The movie Demolition Man (it may not be great but I love it) is a good example of a more recent sci-fi movie that had original ideas and stuck to scientific realities extended to fit a future context. Even the cars they used were prototypes future models supplied by General Motors. Cryogenics is a process that is still being worked on. It's all about the science.

One of the great things about The X Files was their basis in fact. Scully would lay out the science while Mulder focused on fiction and myth. It is what we have come to expect in this day and age.

By not even acknowledging The Matrix in his article Harris shows that he certainly is not from my generation (Mr. Harris, your age is showing). You neglect a movie that sparked a revolution of sorts and spawned 2 sequels. Are you trying to say that this is somehow not a sci-fi film? Do you have some convoluted idea that it is recycled in some way? The sequels may not hold up to the 1999 original but that doesn't take away to how great The Matrix is. Maybe you are just too old to understand why this is based in scientific reality. Did you type your column on your Apple IIe?

And what about Harris's theory that Westerns have been rebooted so why can't they do the same for sci-fi? Well for one thing the Western is based in the past not the future which means certain facts are already laid out. They can't give a cowboy an AK 47 and expect people to accept that. They can't have people driving around in cars. The simple fact is that the base of a western is already laid all one has to do is come up with the fictional story to overlay on the backdrop.

Harris may be right when he says that for many the reboots feel like been there done that but there are generations of younger movie goers that haven't seen the originals (and would probably laugh at their absurdity if they did). While I find it sad that many times kids don't realize something is a remake I can understand why they would be reticent to watch the original. Sci-fi doesn't hold up through time the way other genres do. Science changes, it becomes outdated and illogical and technology flashes forward at light speed so to speak.

In the end I have to say I feel bad for Mark Harris. This must have been his geeky realization that he was getting older and I guess he didn't like it. Some day I will be older and they will be remaking The Matrix and other movies I hold dear but when that happens I hope I'm mature enough to admit that the science and graphics of the original are outdated and a reboot is not entirely unwarranted. Besides, doesn't it make way more sense to reboot or remake sci-fi movies and TV shows than the idiotic ideas they have had recently of bringing absurd versions of things like Josie and the Pussycats, Starsky and Hutch, the Mod Squad, etc... to the big screen?

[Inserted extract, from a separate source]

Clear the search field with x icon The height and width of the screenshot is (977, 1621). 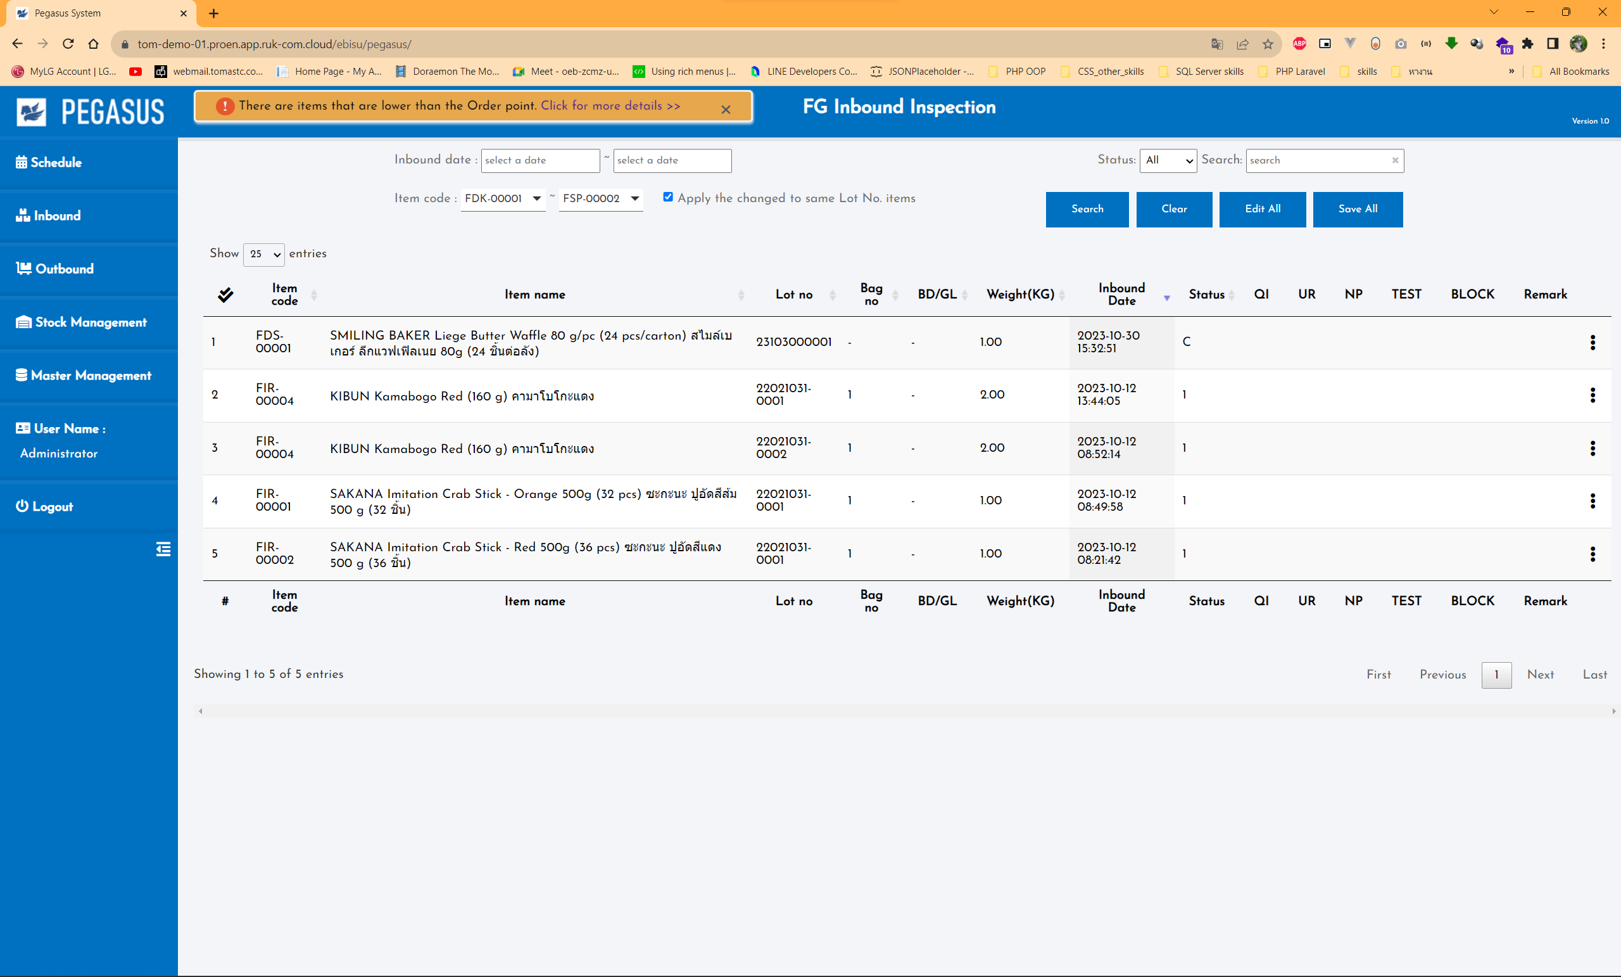1395,160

Our entertainment industry is historically derivative. New ideas are few and far between but keep in mind the industry is run by large corporations that have discovered that remakes make money. New ideas (especially progressive ideas that are often expressed in quality science fiction) often find it hard to find funding. Fantasy is far easier to be creative with than sci-fi (in fact if you look at a lot of old "sci-fi" as the years pass they become little more than fantasy anyway, science just surpasses the antiquated ideas of what could be).

Take a moment to think about it. And think about just how much fiction you'll accept in your sci-fi.